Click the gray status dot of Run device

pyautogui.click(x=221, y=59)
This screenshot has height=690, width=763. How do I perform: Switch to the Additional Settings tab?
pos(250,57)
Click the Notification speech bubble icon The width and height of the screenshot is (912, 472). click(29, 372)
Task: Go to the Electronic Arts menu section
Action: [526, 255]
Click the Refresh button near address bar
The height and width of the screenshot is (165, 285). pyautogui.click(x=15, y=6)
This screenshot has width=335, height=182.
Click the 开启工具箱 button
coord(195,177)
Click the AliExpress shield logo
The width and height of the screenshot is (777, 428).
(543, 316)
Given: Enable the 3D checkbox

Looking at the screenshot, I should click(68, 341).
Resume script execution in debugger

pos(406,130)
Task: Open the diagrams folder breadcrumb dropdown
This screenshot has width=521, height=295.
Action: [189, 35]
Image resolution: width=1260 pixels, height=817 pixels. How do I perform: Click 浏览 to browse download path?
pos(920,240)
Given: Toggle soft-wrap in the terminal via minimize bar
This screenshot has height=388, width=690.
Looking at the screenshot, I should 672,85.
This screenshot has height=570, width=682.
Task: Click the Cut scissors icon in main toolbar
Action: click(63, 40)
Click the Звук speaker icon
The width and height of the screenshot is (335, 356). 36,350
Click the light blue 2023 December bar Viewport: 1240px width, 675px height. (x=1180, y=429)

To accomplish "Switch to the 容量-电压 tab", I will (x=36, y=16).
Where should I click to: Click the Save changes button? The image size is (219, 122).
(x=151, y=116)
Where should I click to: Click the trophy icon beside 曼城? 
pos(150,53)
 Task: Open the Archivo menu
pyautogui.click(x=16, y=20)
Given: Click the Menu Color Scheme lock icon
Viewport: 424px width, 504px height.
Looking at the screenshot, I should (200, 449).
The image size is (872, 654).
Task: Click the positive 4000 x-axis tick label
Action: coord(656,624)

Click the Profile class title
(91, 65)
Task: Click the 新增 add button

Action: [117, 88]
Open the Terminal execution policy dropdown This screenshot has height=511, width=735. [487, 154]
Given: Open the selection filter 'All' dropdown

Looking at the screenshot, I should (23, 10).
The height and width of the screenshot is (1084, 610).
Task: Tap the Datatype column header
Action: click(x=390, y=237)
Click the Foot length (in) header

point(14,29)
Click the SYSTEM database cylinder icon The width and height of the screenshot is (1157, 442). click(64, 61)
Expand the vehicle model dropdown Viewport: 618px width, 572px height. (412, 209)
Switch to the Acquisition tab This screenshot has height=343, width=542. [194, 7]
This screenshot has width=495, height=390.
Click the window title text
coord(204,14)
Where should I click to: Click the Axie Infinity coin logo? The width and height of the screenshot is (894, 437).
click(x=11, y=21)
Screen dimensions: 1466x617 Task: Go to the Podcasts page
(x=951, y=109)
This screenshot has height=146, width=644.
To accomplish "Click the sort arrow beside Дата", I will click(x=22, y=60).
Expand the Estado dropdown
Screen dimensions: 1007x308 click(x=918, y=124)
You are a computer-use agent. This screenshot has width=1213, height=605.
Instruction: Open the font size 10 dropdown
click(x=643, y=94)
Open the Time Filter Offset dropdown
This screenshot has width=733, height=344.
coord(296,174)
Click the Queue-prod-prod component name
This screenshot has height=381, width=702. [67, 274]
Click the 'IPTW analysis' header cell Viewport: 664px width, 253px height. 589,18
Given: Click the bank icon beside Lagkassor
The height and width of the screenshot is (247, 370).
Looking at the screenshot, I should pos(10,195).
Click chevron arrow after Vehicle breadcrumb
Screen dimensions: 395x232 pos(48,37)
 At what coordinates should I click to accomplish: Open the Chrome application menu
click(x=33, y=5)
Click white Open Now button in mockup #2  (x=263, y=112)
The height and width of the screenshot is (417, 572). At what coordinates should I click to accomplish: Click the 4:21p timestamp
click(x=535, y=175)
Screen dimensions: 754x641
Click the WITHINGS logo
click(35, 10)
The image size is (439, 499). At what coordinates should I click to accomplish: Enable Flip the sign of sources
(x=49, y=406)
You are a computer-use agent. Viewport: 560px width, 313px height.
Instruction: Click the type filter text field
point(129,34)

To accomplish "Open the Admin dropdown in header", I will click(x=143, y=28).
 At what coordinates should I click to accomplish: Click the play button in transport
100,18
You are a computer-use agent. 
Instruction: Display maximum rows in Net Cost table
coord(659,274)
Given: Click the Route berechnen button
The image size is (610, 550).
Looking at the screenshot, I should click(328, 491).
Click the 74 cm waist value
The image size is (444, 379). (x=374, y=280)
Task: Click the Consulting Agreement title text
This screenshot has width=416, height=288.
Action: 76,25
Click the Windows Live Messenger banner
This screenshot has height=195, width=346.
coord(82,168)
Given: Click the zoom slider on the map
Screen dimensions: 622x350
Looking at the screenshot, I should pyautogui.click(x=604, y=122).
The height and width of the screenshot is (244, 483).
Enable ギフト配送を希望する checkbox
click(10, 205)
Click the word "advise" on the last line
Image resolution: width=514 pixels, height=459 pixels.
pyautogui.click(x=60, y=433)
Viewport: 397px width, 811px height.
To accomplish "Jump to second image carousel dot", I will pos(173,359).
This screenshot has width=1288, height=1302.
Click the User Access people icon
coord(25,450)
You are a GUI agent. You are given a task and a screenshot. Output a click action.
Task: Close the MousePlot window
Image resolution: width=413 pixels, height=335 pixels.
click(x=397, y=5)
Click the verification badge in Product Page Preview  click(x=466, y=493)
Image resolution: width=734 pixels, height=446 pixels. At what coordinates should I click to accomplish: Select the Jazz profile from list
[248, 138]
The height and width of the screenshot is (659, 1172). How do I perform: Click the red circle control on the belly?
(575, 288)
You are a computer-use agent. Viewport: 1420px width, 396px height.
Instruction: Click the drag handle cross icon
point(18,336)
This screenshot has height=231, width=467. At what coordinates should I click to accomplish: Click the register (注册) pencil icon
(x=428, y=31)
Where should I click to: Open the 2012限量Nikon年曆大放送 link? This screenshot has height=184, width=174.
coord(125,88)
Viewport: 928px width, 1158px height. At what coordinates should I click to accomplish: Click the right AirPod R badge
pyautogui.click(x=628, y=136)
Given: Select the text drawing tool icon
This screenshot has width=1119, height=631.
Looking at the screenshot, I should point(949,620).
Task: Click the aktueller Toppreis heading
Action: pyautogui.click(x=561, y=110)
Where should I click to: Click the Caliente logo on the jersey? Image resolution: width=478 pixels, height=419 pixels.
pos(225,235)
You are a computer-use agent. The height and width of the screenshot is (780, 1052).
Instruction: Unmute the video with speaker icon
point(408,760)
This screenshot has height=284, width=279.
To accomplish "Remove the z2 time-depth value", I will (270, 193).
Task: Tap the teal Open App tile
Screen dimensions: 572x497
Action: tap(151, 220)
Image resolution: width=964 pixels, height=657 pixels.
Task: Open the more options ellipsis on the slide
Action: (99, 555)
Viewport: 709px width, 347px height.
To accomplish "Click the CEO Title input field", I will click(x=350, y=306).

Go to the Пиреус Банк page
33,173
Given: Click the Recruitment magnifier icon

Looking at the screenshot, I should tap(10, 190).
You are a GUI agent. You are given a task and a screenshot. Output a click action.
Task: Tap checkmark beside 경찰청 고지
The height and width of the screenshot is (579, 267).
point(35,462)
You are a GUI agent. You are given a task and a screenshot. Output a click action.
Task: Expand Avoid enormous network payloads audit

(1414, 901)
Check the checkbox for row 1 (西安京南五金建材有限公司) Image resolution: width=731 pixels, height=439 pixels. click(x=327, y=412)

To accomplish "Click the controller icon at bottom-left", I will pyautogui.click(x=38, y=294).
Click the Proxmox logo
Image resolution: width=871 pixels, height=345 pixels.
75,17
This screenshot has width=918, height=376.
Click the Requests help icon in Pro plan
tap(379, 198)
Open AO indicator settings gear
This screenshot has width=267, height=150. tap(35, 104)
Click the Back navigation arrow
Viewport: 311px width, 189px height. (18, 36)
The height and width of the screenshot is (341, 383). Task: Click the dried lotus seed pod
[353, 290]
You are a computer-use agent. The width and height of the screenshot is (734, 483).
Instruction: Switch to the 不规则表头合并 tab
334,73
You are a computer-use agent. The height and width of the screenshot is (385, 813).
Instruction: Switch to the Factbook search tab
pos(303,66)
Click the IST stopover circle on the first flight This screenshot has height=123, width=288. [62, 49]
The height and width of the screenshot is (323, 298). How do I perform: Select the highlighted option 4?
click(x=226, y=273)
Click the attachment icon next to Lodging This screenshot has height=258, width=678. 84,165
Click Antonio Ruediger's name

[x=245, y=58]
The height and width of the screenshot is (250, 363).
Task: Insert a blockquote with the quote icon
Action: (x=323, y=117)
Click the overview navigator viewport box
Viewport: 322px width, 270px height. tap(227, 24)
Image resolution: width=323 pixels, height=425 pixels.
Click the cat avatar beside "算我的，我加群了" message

==========

_Exercise aim_
Working through the entries line by line, count those containing "computer" and report only the number.

_Response to this task_
7